▶ RECORD EXCERPTS:
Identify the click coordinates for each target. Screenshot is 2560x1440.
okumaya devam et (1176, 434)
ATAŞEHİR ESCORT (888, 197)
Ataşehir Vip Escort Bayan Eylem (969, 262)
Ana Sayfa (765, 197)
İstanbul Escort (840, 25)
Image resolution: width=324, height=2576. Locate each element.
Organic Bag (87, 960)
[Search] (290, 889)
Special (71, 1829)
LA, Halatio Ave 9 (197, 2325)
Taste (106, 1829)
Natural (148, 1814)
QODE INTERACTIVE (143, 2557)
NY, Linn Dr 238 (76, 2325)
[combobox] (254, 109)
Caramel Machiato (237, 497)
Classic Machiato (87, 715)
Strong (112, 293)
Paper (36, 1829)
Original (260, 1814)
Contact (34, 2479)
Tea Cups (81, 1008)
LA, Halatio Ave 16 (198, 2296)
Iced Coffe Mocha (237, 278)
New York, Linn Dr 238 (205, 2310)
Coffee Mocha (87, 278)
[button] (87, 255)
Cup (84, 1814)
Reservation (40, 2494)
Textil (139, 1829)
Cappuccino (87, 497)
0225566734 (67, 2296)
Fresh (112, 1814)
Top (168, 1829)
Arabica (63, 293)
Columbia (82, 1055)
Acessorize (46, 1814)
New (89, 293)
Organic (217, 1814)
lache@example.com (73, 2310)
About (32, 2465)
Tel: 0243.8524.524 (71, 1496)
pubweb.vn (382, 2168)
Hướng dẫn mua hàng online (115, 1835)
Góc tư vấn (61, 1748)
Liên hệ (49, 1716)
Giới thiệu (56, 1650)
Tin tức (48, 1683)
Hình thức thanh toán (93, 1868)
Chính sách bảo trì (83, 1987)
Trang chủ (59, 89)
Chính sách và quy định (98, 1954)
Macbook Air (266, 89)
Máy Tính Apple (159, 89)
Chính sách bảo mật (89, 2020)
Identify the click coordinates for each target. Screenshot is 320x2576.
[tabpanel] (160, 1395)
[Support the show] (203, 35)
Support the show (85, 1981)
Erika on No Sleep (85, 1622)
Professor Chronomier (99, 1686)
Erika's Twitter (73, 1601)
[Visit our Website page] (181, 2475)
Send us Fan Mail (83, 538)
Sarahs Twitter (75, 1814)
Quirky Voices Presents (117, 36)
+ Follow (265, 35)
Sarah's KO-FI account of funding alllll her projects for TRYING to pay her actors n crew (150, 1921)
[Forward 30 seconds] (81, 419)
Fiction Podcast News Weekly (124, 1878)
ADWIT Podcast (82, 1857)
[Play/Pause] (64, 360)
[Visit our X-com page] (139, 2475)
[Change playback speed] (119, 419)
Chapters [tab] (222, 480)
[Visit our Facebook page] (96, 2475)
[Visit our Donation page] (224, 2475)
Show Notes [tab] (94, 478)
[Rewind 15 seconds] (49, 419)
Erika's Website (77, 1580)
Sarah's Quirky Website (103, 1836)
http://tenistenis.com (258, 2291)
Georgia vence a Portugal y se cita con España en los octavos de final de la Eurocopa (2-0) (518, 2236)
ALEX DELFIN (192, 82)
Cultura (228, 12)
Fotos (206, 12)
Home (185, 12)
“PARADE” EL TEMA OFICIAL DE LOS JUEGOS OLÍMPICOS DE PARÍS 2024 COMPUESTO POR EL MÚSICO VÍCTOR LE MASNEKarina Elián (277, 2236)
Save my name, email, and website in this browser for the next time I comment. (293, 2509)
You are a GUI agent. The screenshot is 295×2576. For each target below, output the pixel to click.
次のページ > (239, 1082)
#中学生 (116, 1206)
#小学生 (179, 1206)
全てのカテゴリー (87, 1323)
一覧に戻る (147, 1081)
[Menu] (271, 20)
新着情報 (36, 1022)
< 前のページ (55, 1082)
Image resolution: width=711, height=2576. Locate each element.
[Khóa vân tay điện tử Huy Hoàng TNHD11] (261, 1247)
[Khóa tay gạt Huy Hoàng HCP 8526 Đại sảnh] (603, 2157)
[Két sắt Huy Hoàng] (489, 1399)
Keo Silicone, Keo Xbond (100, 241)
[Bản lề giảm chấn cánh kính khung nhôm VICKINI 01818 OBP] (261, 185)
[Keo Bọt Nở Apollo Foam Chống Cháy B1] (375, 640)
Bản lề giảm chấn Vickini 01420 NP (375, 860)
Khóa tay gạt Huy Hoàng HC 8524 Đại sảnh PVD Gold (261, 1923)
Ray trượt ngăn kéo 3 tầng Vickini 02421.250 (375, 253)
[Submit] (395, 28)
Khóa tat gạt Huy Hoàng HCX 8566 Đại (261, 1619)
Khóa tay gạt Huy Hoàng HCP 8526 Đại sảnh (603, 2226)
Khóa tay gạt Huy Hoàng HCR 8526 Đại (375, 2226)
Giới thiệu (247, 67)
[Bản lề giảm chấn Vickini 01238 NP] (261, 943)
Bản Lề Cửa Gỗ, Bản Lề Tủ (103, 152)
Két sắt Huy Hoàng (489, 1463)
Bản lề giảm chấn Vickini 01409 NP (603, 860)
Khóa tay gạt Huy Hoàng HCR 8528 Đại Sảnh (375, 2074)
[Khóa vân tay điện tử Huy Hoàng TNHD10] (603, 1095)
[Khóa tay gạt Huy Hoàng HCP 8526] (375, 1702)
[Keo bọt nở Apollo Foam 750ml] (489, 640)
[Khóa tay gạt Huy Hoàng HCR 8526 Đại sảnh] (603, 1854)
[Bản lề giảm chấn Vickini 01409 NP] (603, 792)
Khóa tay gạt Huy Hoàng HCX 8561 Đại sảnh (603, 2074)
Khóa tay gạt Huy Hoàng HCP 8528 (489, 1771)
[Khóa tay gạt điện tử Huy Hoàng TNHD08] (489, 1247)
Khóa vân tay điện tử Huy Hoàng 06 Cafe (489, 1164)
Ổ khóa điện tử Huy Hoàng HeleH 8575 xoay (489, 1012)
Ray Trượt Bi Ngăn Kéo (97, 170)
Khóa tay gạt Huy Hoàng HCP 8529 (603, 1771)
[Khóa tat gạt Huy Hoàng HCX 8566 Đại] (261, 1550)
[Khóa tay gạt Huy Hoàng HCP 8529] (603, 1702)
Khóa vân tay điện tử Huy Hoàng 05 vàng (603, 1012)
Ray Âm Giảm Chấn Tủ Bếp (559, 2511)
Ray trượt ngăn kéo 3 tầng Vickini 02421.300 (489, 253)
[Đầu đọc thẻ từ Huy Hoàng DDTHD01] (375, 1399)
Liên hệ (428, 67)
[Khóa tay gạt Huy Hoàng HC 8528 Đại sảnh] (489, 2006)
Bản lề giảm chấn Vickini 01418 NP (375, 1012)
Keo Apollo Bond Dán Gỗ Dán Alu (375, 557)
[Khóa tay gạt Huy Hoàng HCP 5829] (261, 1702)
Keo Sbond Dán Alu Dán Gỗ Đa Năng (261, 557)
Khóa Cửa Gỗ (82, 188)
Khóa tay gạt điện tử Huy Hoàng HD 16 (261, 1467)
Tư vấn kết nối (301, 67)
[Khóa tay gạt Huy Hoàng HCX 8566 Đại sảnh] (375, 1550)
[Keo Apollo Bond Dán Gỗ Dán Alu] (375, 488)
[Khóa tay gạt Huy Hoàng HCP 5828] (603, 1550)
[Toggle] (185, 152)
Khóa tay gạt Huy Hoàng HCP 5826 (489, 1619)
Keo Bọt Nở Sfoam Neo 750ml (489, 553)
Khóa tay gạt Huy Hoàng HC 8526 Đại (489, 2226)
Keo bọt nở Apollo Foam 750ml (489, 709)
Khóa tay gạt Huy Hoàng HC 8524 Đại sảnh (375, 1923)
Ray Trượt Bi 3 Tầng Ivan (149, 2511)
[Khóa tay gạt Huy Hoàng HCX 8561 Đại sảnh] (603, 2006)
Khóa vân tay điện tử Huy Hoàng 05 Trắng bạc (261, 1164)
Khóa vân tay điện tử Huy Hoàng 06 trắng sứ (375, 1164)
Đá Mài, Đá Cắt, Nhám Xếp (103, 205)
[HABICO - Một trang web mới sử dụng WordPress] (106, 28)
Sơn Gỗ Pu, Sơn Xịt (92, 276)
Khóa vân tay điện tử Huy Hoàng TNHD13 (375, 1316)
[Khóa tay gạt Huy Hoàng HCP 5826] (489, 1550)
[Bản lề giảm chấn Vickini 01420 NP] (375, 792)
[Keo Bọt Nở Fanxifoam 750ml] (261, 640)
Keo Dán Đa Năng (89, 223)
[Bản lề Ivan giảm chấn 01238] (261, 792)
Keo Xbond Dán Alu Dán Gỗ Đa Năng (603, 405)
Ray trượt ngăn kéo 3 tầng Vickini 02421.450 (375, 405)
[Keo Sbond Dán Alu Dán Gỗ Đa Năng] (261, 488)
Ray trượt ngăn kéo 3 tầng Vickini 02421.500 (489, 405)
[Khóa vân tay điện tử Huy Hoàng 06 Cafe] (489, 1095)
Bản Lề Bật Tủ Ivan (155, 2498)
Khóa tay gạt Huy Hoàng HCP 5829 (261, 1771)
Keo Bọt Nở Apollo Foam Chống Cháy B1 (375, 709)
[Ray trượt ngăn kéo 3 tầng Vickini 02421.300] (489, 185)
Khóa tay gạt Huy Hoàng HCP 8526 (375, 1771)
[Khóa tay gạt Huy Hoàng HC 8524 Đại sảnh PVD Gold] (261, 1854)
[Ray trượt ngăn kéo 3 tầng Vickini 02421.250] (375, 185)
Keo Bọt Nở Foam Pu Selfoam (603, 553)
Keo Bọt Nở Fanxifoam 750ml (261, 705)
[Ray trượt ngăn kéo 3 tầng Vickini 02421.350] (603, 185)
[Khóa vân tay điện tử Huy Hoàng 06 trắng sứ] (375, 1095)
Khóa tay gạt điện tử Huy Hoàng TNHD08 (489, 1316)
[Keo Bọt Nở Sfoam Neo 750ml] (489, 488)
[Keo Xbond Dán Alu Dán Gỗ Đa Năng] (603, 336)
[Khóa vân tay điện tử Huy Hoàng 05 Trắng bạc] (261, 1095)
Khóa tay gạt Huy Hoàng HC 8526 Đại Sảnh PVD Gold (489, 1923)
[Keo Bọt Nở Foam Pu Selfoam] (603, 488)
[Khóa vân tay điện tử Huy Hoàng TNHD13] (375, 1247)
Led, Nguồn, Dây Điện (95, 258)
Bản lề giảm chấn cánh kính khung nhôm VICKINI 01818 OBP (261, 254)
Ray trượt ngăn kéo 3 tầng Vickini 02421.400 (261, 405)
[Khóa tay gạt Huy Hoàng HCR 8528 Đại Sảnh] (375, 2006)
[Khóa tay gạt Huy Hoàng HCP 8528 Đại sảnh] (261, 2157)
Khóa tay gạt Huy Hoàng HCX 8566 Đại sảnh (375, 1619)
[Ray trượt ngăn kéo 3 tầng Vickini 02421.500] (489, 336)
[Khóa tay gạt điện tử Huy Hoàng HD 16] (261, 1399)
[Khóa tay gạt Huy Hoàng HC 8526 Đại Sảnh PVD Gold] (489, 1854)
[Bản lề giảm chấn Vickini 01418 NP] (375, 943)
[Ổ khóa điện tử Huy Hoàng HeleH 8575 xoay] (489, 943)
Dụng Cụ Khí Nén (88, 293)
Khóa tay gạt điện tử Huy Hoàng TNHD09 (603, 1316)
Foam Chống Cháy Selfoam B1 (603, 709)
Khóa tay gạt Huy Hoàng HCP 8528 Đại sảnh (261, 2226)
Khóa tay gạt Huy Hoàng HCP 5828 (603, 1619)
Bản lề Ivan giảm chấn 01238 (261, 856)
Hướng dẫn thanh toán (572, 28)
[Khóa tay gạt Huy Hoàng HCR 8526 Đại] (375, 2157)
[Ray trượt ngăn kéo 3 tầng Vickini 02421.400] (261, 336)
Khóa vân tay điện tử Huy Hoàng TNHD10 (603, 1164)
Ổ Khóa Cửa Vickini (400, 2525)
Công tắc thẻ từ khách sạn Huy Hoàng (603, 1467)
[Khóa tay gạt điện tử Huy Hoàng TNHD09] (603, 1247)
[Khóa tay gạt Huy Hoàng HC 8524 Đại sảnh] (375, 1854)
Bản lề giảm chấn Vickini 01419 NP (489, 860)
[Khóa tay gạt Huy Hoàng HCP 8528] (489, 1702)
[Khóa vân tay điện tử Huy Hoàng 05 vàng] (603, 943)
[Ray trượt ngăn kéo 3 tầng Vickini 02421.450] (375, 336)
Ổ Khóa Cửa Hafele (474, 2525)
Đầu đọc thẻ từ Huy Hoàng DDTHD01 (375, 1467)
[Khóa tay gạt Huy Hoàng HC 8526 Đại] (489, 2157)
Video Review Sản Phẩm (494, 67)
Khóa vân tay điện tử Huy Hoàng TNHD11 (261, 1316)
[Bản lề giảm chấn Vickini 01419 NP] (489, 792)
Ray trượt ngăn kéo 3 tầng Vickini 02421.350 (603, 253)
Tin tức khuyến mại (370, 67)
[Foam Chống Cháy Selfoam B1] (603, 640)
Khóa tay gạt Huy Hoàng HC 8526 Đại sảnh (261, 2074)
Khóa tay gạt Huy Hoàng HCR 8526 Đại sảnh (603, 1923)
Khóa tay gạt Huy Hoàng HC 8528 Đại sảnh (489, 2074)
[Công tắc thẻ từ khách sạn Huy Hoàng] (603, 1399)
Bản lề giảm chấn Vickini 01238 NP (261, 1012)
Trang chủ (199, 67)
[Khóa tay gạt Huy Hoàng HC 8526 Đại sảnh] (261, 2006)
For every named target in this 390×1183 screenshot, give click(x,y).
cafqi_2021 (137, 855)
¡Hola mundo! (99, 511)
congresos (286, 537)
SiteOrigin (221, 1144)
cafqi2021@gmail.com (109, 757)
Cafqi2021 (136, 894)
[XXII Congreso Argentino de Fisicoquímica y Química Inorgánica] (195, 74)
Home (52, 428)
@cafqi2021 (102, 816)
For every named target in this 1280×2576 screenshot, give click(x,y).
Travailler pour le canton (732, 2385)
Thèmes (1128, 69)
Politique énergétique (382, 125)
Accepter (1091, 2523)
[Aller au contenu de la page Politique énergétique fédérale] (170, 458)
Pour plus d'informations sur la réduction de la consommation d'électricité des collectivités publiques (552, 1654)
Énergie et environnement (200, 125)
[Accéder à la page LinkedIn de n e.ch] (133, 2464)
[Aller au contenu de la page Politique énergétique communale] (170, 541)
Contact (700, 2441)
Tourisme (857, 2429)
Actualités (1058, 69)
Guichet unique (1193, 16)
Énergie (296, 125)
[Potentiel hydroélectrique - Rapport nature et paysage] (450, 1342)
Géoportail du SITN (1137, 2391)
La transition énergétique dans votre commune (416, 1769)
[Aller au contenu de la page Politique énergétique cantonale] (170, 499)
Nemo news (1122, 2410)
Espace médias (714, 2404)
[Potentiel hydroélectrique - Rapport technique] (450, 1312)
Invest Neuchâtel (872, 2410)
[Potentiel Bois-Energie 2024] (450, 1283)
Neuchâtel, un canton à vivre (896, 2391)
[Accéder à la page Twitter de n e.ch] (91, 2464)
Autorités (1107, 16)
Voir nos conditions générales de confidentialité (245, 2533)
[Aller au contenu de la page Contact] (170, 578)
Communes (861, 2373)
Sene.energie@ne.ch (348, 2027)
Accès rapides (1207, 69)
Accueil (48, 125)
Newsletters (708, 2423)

▶ DIRECTIONS: In the entries above, one line contains "[Khóa vân tay điện tử Huy Hoàng 05 vàng]" and another contains "Politique énergétique (382, 125)". Reproduce exactly those two lines and the lines between them, nothing else.

▶ COMPLETED TASK:
[Khóa vân tay điện tử Huy Hoàng 05 vàng] (603, 943)
[Ray trượt ngăn kéo 3 tầng Vickini 02421.450] (375, 336)
Ổ Khóa Cửa Hafele (474, 2525)
Đầu đọc thẻ từ Huy Hoàng DDTHD01 (375, 1467)
[Khóa tay gạt Huy Hoàng HC 8526 Đại] (489, 2157)
Video Review Sản Phẩm (494, 67)
Khóa vân tay điện tử Huy Hoàng TNHD11 (261, 1316)
[Bản lề giảm chấn Vickini 01419 NP] (489, 792)
Ray trượt ngăn kéo 3 tầng Vickini 02421.350 (603, 253)
Tin tức khuyến mại (370, 67)
[Foam Chống Cháy Selfoam B1] (603, 640)
Khóa tay gạt Huy Hoàng HC 8526 Đại sảnh (261, 2074)
Khóa tay gạt Huy Hoàng HCR 8526 Đại sảnh (603, 1923)
Khóa tay gạt Huy Hoàng HC 8528 Đại sảnh (489, 2074)
[Công tắc thẻ từ khách sạn Huy Hoàng] (603, 1399)
Bản lề giảm chấn Vickini 01238 NP (261, 1012)
Trang chủ (199, 67)
[Khóa tay gạt Huy Hoàng HC 8526 Đại sảnh] (261, 2006)
For every named target in this 390×1183 screenshot, give click(x,y).
cafqi_2021 (137, 855)
¡Hola mundo! (99, 511)
congresos (286, 537)
SiteOrigin (221, 1144)
cafqi2021@gmail.com (109, 757)
Cafqi2021 (136, 894)
[XXII Congreso Argentino de Fisicoquímica y Química Inorgánica] (195, 74)
Home (52, 428)
@cafqi2021 (102, 816)
For every named target in this 1280×2576 screenshot, give click(x,y).
Travailler pour le canton (732, 2385)
Thèmes (1128, 69)
Politique énergétique (382, 125)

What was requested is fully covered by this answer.